The positivity of the FIB-4 may also increase the patient's awareness of a liver disease risk factor (overweight and excessive alcohol consumption), providing the general practitioner informs the patient about the significance of this FIB-4 score.

There is agreement on the need to educate general practitioners on the importance of fibrosis screening. The introduction of an automatic calculation of FIB-4, which can be easily implemented by clinical laboratories, could initiate and encourage general practitioners to detect and manage chronic liver diseases earlier.

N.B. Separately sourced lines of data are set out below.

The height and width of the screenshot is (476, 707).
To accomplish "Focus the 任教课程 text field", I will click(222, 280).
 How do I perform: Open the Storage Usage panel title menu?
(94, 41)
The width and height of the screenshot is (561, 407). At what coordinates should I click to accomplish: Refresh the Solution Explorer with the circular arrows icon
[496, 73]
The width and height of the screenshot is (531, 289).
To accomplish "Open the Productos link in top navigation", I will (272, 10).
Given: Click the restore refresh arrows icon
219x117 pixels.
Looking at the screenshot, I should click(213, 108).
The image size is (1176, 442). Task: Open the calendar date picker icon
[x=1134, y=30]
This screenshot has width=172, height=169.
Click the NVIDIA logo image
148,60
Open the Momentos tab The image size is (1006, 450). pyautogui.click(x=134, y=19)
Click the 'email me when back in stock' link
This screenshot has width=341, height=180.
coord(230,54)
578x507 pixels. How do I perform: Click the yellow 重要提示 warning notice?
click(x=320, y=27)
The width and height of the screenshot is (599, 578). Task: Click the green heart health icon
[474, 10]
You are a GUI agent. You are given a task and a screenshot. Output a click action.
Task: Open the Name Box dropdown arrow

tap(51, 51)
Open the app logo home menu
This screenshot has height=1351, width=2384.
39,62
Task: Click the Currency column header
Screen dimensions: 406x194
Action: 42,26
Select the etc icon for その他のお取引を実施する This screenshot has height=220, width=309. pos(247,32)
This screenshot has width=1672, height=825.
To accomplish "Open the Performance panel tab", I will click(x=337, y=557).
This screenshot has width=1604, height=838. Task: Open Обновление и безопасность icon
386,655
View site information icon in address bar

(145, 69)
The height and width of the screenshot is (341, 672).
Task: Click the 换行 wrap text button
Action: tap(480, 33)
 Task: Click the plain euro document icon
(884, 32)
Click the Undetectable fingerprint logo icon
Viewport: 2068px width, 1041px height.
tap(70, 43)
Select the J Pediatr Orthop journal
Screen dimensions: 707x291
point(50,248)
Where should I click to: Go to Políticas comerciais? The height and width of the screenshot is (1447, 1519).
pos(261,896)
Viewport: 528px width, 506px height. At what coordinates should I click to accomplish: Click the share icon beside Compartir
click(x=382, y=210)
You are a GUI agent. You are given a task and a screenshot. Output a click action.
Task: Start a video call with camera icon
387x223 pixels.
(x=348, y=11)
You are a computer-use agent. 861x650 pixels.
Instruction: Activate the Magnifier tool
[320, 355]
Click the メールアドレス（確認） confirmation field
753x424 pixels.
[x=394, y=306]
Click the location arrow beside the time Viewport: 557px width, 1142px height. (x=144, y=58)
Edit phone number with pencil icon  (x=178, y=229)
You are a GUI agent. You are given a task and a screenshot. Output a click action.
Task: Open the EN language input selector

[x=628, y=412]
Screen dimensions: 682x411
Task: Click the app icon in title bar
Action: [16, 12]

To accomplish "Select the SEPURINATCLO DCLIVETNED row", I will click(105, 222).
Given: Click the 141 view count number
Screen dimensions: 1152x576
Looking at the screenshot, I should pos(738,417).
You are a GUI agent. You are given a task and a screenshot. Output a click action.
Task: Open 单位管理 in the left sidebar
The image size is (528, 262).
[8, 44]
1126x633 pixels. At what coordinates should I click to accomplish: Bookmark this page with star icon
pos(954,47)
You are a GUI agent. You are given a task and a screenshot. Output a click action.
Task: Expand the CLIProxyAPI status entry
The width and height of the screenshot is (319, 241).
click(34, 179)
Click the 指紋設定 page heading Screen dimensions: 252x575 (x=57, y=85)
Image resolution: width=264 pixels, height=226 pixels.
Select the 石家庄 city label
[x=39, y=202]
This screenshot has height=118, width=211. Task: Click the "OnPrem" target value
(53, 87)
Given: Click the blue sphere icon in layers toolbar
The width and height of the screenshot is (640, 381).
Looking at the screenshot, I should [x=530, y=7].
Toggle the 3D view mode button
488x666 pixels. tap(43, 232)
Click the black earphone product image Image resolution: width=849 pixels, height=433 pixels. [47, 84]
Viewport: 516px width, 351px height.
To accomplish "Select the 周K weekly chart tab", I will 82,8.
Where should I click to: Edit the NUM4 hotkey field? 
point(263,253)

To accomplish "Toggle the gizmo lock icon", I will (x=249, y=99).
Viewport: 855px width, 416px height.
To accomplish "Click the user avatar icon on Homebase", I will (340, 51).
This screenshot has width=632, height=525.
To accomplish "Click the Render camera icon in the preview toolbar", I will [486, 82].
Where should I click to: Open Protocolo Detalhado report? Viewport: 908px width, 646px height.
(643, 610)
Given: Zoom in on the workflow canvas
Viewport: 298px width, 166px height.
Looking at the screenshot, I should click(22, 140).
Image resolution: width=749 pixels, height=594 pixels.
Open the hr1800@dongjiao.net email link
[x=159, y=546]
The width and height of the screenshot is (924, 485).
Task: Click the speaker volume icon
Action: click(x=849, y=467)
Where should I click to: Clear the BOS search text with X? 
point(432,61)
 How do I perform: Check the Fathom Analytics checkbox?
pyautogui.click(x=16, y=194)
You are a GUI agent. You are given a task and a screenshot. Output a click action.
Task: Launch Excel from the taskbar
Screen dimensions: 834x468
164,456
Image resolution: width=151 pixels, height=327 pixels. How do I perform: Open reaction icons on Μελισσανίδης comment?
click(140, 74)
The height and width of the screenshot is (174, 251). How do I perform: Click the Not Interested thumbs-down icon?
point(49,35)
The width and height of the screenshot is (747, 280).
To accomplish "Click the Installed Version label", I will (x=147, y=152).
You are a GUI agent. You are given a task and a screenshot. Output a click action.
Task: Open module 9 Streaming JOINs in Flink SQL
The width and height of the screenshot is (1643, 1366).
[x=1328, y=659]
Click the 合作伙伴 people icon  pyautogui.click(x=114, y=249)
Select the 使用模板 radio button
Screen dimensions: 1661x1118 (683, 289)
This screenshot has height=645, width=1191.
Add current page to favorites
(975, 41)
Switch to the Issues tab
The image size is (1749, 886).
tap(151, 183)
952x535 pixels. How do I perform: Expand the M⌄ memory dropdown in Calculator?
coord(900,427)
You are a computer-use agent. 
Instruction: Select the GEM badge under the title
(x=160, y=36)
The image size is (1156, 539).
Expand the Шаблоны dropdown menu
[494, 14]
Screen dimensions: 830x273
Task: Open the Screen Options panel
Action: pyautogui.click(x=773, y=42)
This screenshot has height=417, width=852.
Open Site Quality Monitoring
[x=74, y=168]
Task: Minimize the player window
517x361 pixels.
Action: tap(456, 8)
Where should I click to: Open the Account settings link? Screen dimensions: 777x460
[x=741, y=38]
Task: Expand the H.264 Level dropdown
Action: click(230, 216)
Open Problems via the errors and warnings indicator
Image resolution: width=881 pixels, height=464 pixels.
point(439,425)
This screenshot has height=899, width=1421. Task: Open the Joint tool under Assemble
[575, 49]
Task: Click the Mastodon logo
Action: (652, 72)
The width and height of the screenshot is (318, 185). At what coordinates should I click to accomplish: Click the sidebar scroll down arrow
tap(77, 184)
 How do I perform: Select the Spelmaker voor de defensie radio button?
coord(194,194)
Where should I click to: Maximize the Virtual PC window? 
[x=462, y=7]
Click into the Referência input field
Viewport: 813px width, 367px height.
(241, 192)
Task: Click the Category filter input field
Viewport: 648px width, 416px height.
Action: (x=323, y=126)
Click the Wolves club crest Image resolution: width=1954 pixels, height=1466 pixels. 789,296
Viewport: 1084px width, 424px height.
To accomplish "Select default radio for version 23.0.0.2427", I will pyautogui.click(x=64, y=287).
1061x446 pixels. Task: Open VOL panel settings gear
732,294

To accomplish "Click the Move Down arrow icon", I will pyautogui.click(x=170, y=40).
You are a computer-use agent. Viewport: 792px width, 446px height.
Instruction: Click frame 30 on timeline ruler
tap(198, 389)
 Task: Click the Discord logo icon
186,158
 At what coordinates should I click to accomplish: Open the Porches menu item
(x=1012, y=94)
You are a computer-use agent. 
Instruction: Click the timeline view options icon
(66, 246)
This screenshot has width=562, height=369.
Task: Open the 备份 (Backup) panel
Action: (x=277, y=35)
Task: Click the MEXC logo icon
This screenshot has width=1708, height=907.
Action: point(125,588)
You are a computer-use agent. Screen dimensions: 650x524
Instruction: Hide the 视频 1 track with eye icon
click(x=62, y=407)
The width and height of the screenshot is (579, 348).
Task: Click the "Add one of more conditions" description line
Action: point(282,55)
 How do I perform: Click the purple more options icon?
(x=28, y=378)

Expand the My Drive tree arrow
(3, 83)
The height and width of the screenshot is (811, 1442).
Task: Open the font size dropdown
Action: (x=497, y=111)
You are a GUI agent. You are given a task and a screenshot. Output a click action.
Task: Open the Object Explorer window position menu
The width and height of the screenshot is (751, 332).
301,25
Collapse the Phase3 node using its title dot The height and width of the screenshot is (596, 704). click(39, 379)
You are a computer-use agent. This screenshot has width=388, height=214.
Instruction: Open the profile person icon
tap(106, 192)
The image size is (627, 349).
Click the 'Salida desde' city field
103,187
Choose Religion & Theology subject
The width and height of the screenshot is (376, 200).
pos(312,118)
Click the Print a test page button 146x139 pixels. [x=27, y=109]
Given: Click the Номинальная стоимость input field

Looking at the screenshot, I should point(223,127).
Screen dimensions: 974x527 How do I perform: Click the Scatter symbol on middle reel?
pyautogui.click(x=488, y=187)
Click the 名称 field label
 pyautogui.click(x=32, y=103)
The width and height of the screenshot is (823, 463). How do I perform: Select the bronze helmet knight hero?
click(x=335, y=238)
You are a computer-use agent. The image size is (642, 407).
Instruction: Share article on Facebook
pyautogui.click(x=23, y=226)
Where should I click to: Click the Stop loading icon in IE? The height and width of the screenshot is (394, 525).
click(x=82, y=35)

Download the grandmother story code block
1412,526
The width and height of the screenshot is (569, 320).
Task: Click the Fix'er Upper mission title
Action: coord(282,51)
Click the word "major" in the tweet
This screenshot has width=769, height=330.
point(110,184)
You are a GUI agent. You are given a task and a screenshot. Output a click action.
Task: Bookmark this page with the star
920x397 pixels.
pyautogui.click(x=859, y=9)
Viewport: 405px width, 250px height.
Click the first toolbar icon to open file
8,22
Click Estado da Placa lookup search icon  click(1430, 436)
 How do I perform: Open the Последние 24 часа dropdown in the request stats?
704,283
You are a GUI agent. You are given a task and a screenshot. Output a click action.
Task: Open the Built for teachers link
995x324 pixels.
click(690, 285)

This study has some limitations. The first limitation is that general practitioners provided medical information retrospectively after receiving the results of the FIB-4 and ELF tests. The second is that the ELF Test was performed only among the 869 patients with FIB4 ≥ 1.3; thus, 75% of the cohort did not have ELF assessment. However, it is well known that a FIB-4 score < 1.3 is associated with a strong negative predictive value for advanced liver fibrosis17. The third limitation is that, although clinical information was retrieved for a large majority of patients (n = 755), we do not have medical information for patients with FIB-4 < 1.3. Therefore, we are unable to compare the percentage of patients with hepatic risk factors according to the FIB-4 threshold of 1.3. Lastly, our study concedes a limitation in the identification of potential liver disease causes, as these are determined subjectively by the attending physician without any objective evidence to support the diagnosis.

Conclusion

Liver fibrosis was suspected by FIB4 score automatically calculated in 25% of patients who consulted a general practitioner and was confirmed by ELF test in 59% of cases. The percentage of confirmation by the second line ELF test was significantly higher in patients with a high-risk FIB-4 score ≥ 2.67, in patients over 65 years (both groups for which a confirmation is questionable) and in those with a risk factor of liver disease overweight or diabetes, who require an intervention and need to be confirmed in priority. High-risk FIB4 ≥ 2.67 patients should be referred for specialist advice. In patients without known liver disease, the FIB-4 allow the general practitioner to recognize a liver disease in nearly one third of cases, mainly NAFLD. Thus, automatic calculation of the FIB-4 may represent an initial step to enhance the recognition and management of liver disease in the general population. The ELF test performed as a second-line test improves the screening of hepatic fibrosis by FIB-4, in particular for FIB-4 intermediate results, in patients under 65 years of age, who have a risk factor of liver disease.